I am implementing a hierarchical sequence-to-sequence deep neural network model using long short-term memory (LSTM), where the bottom level of the hierarchy generates discrete outputs (characters from a set), but higher levels generate continuous vectors representing subsequences to be generated by lower levels. For the sake of this question, let's say I just have two levels in the hierarchy: characters (bottom level, generates discrete vectors representing character index) and words (top level, generates continuous latent vectors that are inputted to bottom layer LSTM to generate words as variable-length character sequences).

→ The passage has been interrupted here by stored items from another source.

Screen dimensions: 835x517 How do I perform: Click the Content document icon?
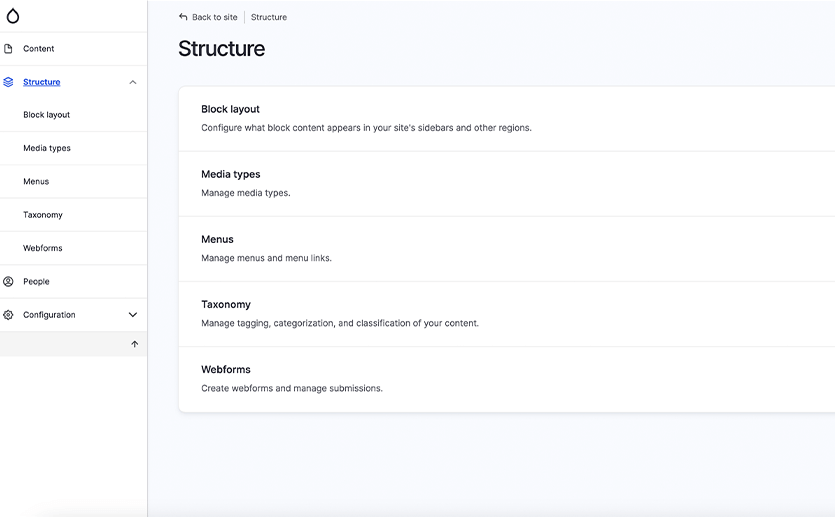[x=9, y=48]
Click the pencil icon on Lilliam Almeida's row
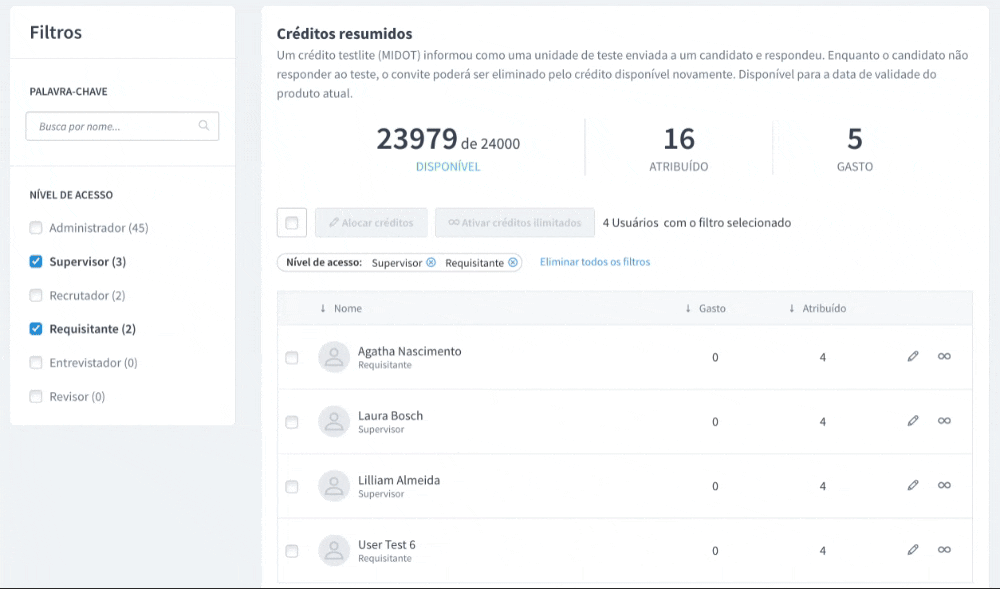Image resolution: width=1000 pixels, height=589 pixels. pyautogui.click(x=913, y=485)
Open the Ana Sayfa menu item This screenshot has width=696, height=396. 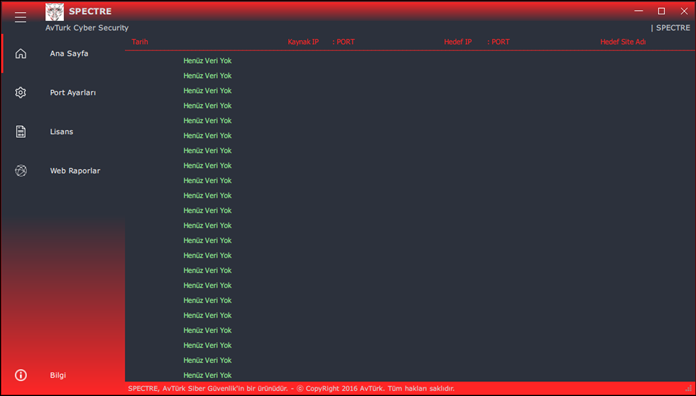tap(69, 54)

For the bottom level, I can just use a "stop" token as part of the character set to represent when to end the word. However, I also need to represent when to end the word sequence (sentence). There are many ways to represent a "stop" signal with continuous outputs (the outputs in the upper hierarchical levels), and I am wondering what the best approach to this is.
I've had some ideas:
- Use two stop signals in the bottom layer, one for words and one for sentences.
- A vector that represents a character sequence consisting of only the stop token is interpreted as a signal to stop generating the sentence.
- Use an additional "stop" neuron, with a value of 1 to stop generating the continuous sequence and 0 to continue. Loss calculation at the stop timestep would ignore the other output neurons.
Are any of these ideas preferable? If anyone else has approached a similar problem or can point me to a useful paper, please do enlighten me!